核心代码(rabbit_classic_queue 中的消费者注册):
consume(Q, #basic_consume{consumer_tag = CTag, no_ack = NoAck, exclusive = Exclusive}, QState) ->
QPid = amqqueue:get_pid(Q),
%% 1)向队列进程发送 consume 请求
case gen_server2:call(QPid, {basic_consume, NoAck, self(), CTag, Exclusive, Args}, infinity) of
ok ->
%% 2)将消费者记录到 Channel 状态
Consumer = #consumer{tag = CTag, ack_required = not NoAck},
NewState = QState#{consumers => maps:put(CTag, Consumer, maps:get(consumers, QState))},
{ok, NewState};
{error, exclusive_consume_unavailable} ->
{error, <<"queue is exclusively consumed">>}
end.
队列进程处理 consume(rabbit_classic_queue_v2:handle_call/3):
handle_call({basic_consume, NoAck, ChPid, CTag, Exclusive, Args}, _From, State) ->
%% 1)检查是否独占冲突
case Exclusive andalso has_consumers(State) of
true -> {reply, {error, exclusive_consume_unavailable}, State};
false ->
%% 2)创建消费者记录
Consumer = #consumer{
channel_pid = ChPid,
tag = CTag,
ack_required = not NoAck,
prefetch_count = get_prefetch_count(Args)
},
%% 3)添加到消费者列表
State1 = add_consumer(CTag, Consumer, State),
%% 4)立即尝试投递消息
State2 = deliver_msgs_to_consumers(State1),
{reply, ok, State2}
end.
时序图:
sequenceDiagram
autonumber
participant Client
participant Channel as rabbit_channel
participant QProc as Queue Process
participant VQ as variable_queue
Client->>Channel: basic.consume(queue, tag, no_ack)

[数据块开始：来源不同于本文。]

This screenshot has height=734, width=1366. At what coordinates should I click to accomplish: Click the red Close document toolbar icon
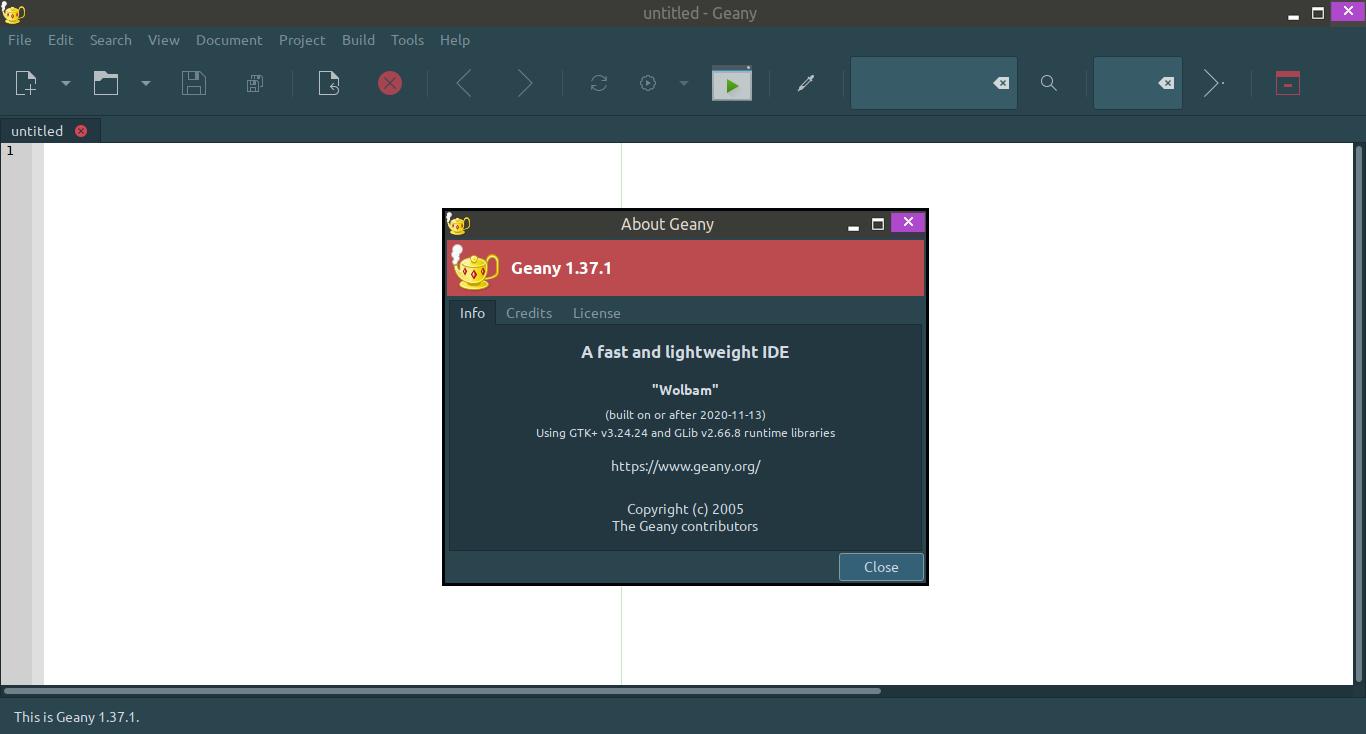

Channel->>QProc: gen_server2:call({basic_consume, ...})
QProc->>QProc: 检查独占冲突
QProc->>QProc: add_consumer(Tag, Consumer)
QProc->>VQ: fetch(AckRequired)
VQ-->>QProc: {Msg, State1} | empty
alt 有消息可投递
QProc->>Channel: deliver_to_consumer(Msg)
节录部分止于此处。